On Monday, October 3, participating schools in Summit County will host Indian Nation representatives and create lessons and activities that align with the tours.

Many Voices speaker series

On Monday, October 3 at 6:30 p.m., the Akron-Summit County Public Library will host the Many Voices Speaker Series featuring Emmy-winning storyteller Sarah Eagle Heart (Oglala Lakota) in the main library auditorium. Eagle Heart is co-CEO of the Return to the Heart Foundation, which supports Native American women. In 2019, she founded Eagle Heart Collective to focus on narrative change, leadership development, and social justice storytelling.

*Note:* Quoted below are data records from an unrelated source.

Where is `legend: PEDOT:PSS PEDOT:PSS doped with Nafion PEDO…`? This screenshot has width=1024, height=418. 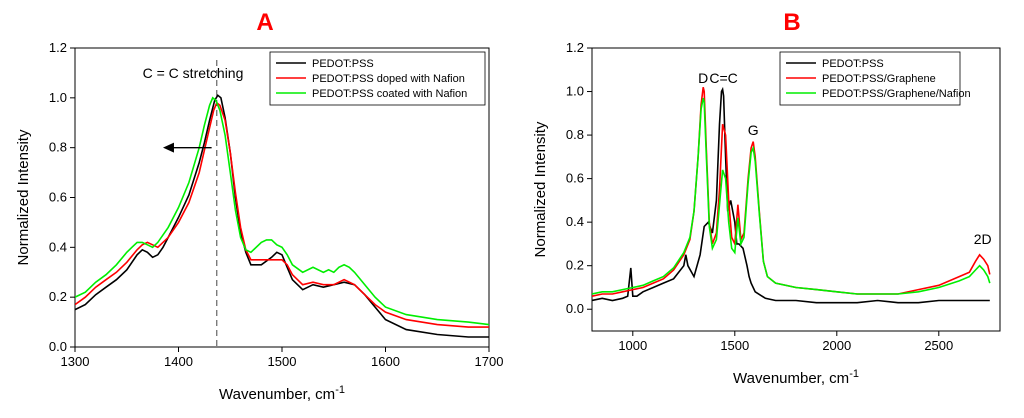
legend: PEDOT:PSS PEDOT:PSS doped with Nafion PEDO… is located at coordinates (378, 78).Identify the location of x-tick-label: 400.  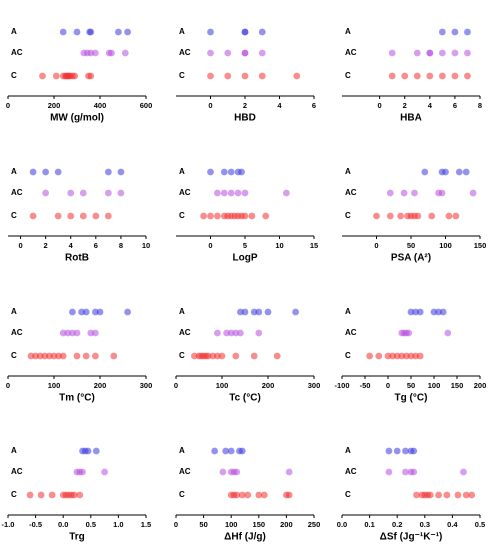
(100, 106).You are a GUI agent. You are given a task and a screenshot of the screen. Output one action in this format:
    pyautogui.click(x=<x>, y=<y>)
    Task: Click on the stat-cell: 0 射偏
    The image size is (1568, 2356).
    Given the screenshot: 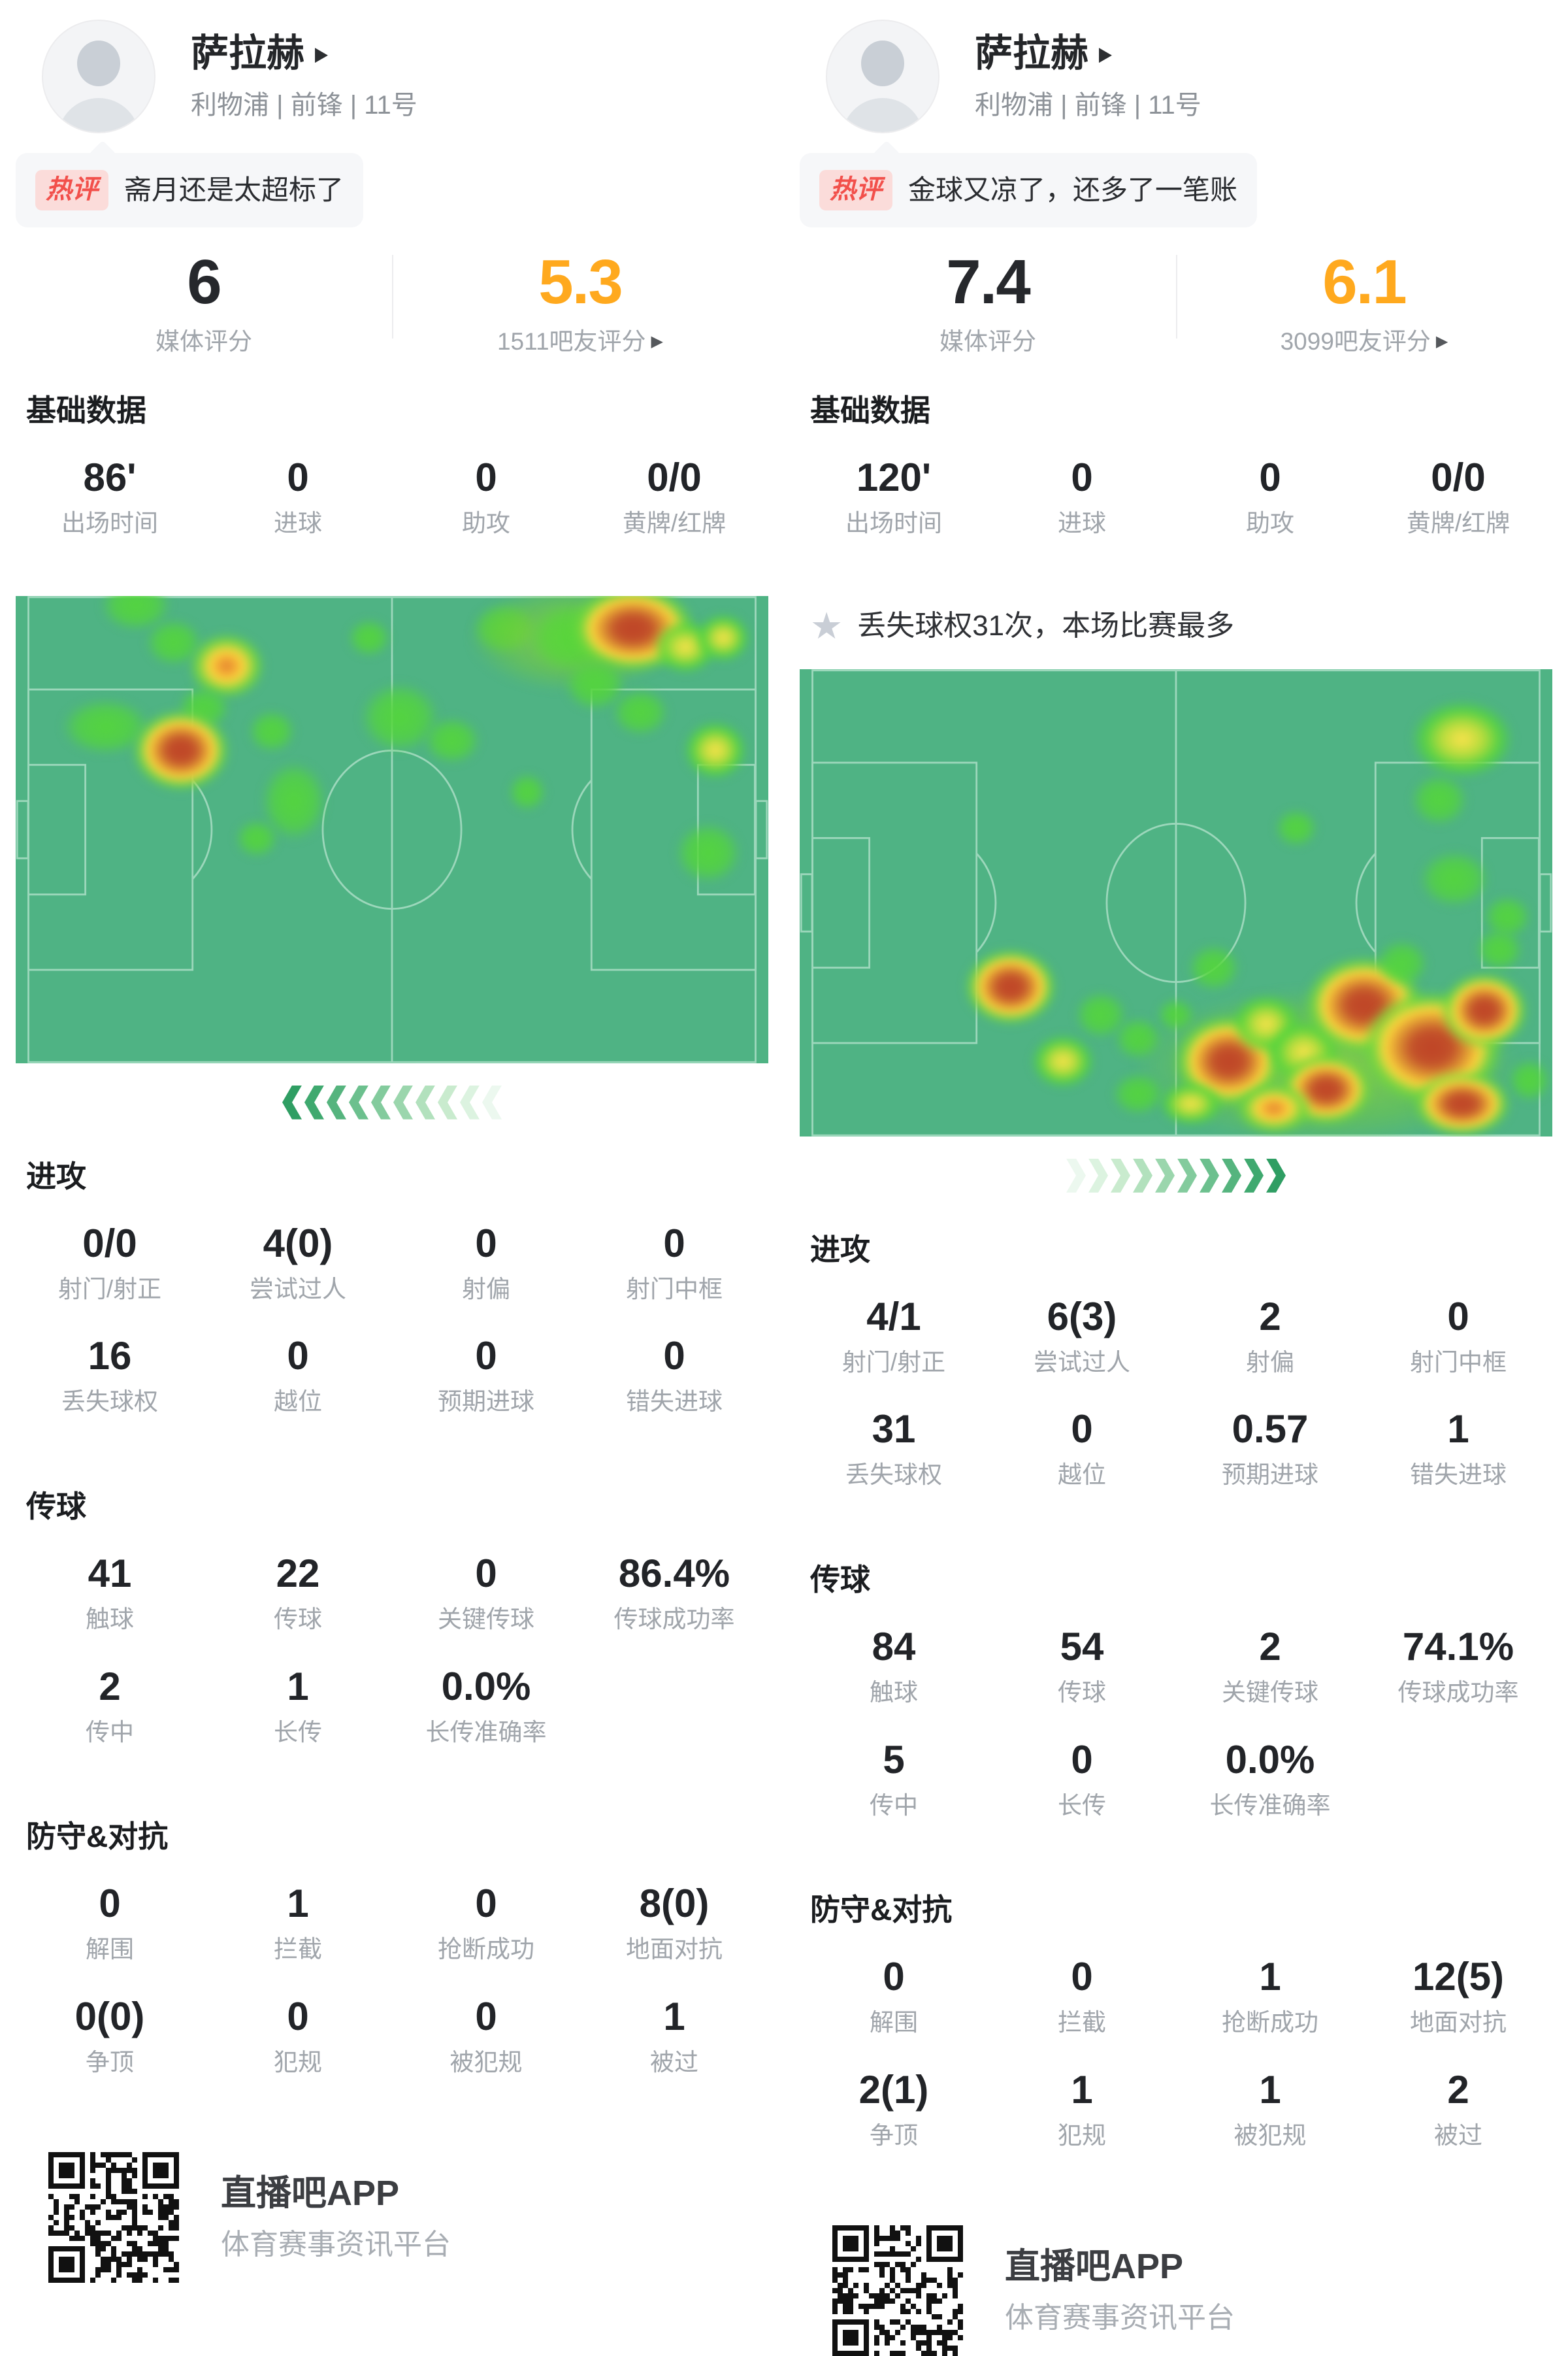 What is the action you would take?
    pyautogui.click(x=486, y=1262)
    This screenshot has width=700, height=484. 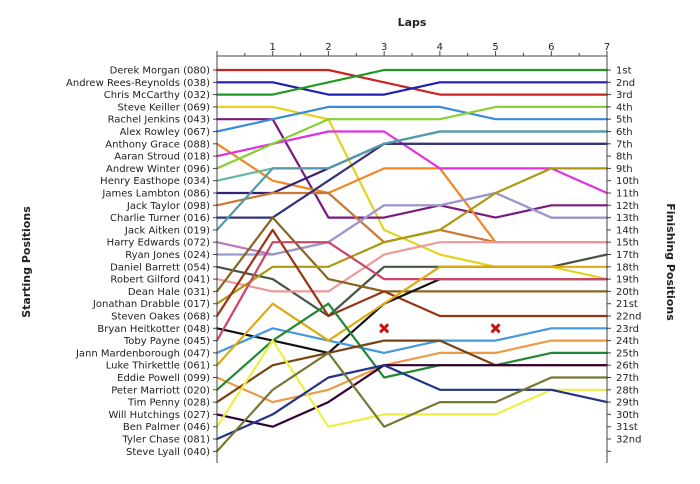 I want to click on starting-position-label: Daniel Barrett (054), so click(x=160, y=268).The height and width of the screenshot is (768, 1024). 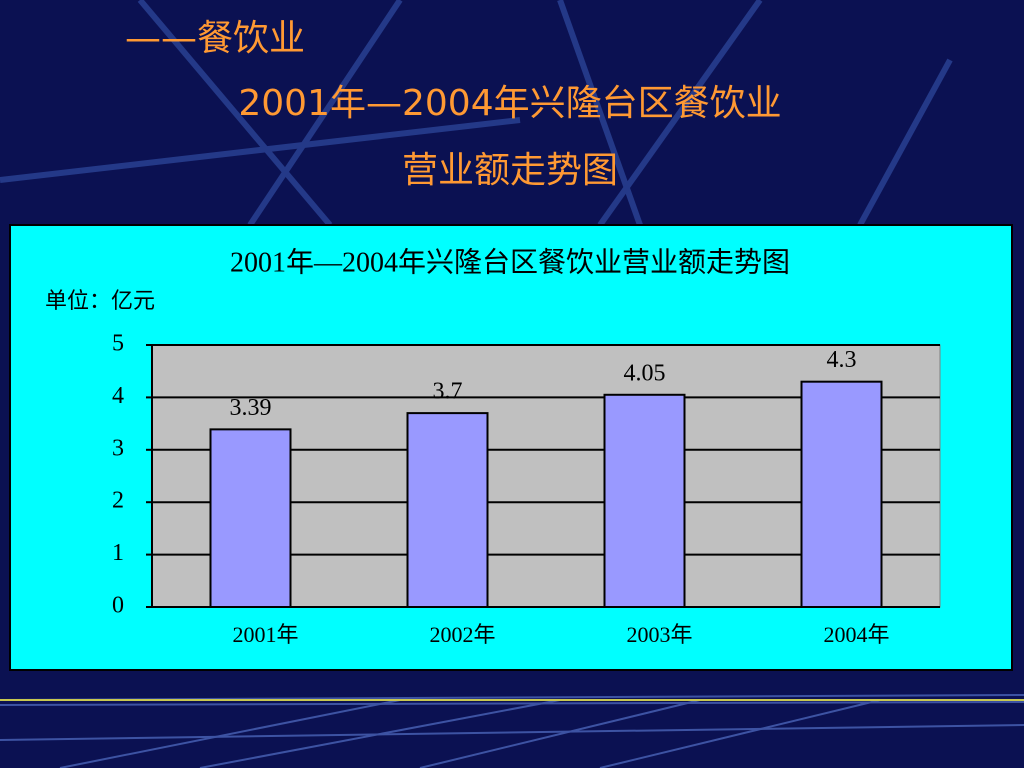 What do you see at coordinates (645, 373) in the screenshot?
I see `data-label: 4.05` at bounding box center [645, 373].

Lecture: History of Two-Spirit and LGBTQ Identity in the Native American Community

On Wednesday, October 5 at 6 p.m., the University of Akron’s Cummings Center Institute for Humanities and Culture will be sponsoring a lecture by LaDonna Blue Eye (Choctaw Nation of Oklahoma). She will discuss the history of the two spirits and LGBTQ identity in the Native American community. Blue Eye earned a master’s degree in public health from the University of Oklahoma Health Sciences Center and a doctorate from the Indiana University School of Public Health. The conference is free and open to the public. The Cummings Center is located at 73 S. College St.

New archeology exhibition

On Friday, October 7 from 5-7 p.m., Summit Artspace will host the Portage Path Community Archeology Project organized by Stewards of Historic Preservation. The exhibition, open until December 17, features archaeological artifacts, interpretive maps, text panels and artwork. Summit Artspace is located at 140 E. Market St.

As part of the opening, University of Akron history professor Kevin Kern will present a lecture titled “White Visions of ‘Red men:’ Indians in Northeast Ohio Memory.”